- BRONTEKST:

┌──

Er kan weinig twijfel over bestaan dat de apostelen en hun eerste navolgers zeer goede vissers van mensen geweest zijn, want op korte tijd had het christendom meer dan gewoon maar wortel geschoten in zeer grote delen van het immens grote Romeinse Rijk. Later werd het heel wat minder, vooral in de bovenste regionen van de Kerk. De levenswandel van nogal wat pausen, kardinalen en bisschoppen was dikwijls zo vreselijk mensonterend dat ik er hier niet eens over durf vertellen. Ik wil immers dit huis van God niet ontheiligen. Aan de basis echter bleef Jezus’ opdracht zeer levendig inspireren. Zo werd er bijvoorbeeld letterlijk voor doven, blinden en zieken gezorgd in ziekenhuizen, opvangcentra en dergelijke meer. En Gods Woord werd verder verkondigd.

└──

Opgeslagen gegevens
┌──

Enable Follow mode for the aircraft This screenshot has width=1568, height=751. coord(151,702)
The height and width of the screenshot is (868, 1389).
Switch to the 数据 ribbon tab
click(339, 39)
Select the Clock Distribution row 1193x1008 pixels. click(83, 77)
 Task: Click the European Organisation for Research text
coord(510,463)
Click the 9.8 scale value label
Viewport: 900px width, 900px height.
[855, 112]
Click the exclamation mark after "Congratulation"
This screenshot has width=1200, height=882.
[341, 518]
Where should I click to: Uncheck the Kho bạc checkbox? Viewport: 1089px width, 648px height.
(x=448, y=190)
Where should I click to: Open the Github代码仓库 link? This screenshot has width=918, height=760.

└──

- OPDRACHTEN:
[A] Waar werd er volgens de brontekst letterlijk voor doven, blinden en zieken gezorgd?
[B] Kopieer woordelijk een stuk uit de brontekst, beginnend bij "Er kan weinig" en doorlopend tot en met "werd verder verkondigd.".

- ANTWOORDEN:
[A] In ziekenhuizen, opvangcentra en dergelijke meer.

[B]
Er kan weinig twijfel over bestaan dat de apostelen en hun eerste navolgers zeer goede vissers van mensen geweest zijn, want op korte tijd had het christendom meer dan gewoon maar wortel geschoten in zeer grote delen van het immens grote Romeinse Rijk. Later werd het heel wat minder, vooral in de bovenste regionen van de Kerk. De levenswandel van nogal wat pausen, kardinalen en bisschoppen was dikwijls zo vreselijk mensonterend dat ik er hier niet eens over durf vertellen. Ik wil immers dit huis van God niet ontheiligen. Aan de basis echter bleef Jezus’ opdracht zeer levendig inspireren. Zo werd er bijvoorbeeld letterlijk voor doven, blinden en zieken gezorgd in ziekenhuizen, opvangcentra en dergelijke meer. En Gods Woord werd verder verkondigd.